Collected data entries
^^^^^^^^^^^^^^^^
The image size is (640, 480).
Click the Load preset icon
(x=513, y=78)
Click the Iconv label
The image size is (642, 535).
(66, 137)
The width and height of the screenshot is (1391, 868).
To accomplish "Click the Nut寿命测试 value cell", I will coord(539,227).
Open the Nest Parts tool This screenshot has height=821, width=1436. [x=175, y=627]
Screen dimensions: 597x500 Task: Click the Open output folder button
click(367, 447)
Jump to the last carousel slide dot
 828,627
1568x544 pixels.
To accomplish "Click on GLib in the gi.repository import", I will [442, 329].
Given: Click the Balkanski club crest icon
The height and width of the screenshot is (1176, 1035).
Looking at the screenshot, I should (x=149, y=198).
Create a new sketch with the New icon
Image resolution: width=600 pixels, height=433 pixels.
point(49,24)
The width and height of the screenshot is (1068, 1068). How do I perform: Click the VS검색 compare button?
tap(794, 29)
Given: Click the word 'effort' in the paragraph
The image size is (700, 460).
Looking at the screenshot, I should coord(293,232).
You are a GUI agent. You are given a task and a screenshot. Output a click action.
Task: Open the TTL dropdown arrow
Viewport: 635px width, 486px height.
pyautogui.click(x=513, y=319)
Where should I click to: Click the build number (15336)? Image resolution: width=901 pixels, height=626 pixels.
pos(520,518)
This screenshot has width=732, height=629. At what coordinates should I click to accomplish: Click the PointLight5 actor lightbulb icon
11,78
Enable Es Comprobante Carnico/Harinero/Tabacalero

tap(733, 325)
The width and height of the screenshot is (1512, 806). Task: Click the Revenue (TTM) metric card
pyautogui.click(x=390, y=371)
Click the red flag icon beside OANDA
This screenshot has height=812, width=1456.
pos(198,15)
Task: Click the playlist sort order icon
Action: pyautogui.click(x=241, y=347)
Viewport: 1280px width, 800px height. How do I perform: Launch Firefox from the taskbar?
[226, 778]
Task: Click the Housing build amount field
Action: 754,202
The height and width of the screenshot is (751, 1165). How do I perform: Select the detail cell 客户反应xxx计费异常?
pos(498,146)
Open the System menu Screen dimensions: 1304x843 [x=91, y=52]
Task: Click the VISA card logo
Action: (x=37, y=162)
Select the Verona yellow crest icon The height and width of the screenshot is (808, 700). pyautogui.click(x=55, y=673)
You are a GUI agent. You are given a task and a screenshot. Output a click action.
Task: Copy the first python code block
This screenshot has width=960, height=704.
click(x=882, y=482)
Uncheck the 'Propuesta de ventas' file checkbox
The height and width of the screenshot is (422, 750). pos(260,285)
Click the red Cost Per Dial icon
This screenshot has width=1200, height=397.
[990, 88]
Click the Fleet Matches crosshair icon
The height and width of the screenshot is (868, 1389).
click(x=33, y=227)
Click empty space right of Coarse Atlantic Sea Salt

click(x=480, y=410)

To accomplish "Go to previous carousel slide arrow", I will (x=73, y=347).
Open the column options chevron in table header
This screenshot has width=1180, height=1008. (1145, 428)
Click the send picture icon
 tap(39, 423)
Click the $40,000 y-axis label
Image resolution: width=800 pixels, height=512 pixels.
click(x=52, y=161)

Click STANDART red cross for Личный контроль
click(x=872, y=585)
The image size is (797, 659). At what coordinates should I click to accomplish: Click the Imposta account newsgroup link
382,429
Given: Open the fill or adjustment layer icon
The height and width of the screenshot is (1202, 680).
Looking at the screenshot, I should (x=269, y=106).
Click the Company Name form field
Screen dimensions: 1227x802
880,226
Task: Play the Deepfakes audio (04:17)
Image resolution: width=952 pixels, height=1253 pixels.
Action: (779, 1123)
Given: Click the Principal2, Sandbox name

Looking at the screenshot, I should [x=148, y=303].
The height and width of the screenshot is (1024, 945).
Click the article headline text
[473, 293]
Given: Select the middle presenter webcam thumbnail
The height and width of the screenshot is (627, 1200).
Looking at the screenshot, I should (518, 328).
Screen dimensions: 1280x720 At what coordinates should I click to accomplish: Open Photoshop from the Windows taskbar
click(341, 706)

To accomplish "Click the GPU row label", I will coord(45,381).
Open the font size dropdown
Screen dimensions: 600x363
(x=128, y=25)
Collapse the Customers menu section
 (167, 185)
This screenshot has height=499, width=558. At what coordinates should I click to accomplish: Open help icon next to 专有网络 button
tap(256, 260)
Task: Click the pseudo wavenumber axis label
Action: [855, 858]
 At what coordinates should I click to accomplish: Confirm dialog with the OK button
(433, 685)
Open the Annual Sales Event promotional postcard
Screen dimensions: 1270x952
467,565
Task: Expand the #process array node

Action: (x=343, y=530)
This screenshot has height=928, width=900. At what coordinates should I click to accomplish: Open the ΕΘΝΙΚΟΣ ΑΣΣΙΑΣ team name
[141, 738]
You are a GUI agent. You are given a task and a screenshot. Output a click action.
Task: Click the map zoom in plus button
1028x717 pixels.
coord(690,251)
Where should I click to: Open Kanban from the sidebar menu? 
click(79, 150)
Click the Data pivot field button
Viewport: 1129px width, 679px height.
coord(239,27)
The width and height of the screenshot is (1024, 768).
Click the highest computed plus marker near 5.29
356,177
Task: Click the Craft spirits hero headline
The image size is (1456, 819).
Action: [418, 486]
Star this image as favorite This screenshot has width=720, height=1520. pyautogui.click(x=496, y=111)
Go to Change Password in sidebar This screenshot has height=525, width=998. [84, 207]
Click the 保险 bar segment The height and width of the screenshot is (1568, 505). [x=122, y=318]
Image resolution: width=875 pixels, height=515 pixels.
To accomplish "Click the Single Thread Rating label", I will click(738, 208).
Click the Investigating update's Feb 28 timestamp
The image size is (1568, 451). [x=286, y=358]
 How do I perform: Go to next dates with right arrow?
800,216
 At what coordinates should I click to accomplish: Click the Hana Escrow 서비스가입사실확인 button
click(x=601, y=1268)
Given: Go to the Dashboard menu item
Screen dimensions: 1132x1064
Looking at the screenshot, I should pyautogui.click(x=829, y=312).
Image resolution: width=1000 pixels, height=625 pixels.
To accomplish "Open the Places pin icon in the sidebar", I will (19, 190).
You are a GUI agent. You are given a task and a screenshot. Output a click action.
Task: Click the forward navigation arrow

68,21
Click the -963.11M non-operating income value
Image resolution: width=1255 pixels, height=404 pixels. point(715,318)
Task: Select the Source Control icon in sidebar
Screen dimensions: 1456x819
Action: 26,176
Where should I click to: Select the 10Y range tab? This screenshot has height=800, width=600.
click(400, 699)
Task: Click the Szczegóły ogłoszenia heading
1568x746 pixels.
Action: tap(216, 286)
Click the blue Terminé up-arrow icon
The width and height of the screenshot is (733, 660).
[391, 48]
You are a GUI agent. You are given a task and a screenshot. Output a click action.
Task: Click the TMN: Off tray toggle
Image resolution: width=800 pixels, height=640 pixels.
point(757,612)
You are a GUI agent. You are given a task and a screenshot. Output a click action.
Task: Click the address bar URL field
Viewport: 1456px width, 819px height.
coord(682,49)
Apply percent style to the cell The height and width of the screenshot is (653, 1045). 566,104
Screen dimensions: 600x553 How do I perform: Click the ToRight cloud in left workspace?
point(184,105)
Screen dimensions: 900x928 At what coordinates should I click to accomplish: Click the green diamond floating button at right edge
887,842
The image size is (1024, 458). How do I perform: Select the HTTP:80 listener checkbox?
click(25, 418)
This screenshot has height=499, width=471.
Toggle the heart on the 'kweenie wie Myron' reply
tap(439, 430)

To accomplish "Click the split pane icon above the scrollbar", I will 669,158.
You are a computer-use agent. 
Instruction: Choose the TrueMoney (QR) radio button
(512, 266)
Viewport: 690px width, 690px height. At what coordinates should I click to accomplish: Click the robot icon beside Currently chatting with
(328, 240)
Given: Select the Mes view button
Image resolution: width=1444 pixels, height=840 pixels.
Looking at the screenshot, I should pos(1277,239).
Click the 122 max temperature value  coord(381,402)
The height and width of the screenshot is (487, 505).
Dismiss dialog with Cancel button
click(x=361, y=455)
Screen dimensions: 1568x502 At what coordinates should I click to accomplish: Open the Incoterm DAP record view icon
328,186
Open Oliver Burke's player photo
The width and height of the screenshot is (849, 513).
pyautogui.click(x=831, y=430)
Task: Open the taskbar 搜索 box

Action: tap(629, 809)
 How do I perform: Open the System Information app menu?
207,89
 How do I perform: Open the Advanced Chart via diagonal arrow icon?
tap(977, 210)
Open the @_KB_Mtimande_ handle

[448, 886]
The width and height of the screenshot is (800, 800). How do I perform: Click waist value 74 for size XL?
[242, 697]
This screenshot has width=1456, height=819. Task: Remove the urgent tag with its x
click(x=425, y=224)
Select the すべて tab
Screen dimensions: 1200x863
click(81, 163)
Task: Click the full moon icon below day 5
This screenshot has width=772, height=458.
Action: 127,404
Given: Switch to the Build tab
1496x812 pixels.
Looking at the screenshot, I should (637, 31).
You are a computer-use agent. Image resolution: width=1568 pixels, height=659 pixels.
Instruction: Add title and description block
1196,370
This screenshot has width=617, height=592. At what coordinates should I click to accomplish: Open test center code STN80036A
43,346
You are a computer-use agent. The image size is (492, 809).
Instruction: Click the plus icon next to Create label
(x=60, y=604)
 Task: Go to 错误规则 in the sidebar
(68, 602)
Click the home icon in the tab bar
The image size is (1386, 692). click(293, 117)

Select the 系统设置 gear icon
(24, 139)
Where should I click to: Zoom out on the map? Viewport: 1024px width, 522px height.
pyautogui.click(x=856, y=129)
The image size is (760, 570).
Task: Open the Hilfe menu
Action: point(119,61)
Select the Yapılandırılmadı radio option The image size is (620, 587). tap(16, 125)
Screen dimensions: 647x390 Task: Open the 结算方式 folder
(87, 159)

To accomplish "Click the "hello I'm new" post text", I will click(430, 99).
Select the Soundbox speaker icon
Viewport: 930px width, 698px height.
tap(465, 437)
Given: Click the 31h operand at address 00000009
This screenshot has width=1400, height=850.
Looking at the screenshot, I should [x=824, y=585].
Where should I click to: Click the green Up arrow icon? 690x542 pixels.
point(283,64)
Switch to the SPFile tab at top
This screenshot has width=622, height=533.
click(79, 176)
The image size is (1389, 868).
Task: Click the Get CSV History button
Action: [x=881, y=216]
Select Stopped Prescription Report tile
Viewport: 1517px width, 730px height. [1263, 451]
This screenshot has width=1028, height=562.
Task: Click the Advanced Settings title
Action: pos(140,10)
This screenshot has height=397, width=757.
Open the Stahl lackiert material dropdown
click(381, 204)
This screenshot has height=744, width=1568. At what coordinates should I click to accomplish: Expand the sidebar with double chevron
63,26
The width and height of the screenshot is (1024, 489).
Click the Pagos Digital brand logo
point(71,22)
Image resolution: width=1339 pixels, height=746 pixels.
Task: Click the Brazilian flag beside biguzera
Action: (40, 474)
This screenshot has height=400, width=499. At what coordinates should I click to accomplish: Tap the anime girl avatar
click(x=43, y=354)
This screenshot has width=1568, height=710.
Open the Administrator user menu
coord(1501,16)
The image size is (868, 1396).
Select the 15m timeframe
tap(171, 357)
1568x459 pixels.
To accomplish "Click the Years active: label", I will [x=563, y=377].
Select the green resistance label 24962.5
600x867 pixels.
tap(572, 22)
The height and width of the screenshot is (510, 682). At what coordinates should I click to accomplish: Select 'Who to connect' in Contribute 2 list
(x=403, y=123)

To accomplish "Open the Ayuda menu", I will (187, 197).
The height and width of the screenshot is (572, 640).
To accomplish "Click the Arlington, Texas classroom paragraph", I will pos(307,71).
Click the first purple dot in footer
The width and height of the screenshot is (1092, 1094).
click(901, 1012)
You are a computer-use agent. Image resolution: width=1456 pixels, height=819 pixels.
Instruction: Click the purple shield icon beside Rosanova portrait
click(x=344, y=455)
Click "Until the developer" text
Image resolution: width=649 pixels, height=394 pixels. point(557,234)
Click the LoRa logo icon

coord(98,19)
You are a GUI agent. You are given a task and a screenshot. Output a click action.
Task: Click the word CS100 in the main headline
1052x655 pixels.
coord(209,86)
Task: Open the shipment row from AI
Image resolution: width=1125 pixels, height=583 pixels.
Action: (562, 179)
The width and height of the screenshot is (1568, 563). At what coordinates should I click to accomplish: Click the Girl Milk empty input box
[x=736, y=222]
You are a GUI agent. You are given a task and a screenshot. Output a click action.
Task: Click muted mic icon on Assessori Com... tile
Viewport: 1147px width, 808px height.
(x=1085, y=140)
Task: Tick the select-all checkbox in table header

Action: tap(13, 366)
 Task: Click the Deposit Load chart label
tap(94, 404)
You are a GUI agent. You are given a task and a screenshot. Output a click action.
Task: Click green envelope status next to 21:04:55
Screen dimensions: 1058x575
^^^^^^^^^^^^^^^^
DIRECTIONS FOR THIS TASK: Using the data above, reproduce exactly the lines from the line that contains "This screenshot has width=960, height=704." through the line that contains "Click the Fleet Matches crosshair icon", including both.

ANSWER BOX:
This screenshot has width=960, height=704.
click(x=882, y=482)
Uncheck the 'Propuesta de ventas' file checkbox
The height and width of the screenshot is (422, 750). pos(260,285)
Click the red Cost Per Dial icon
This screenshot has width=1200, height=397.
[990, 88]
Click the Fleet Matches crosshair icon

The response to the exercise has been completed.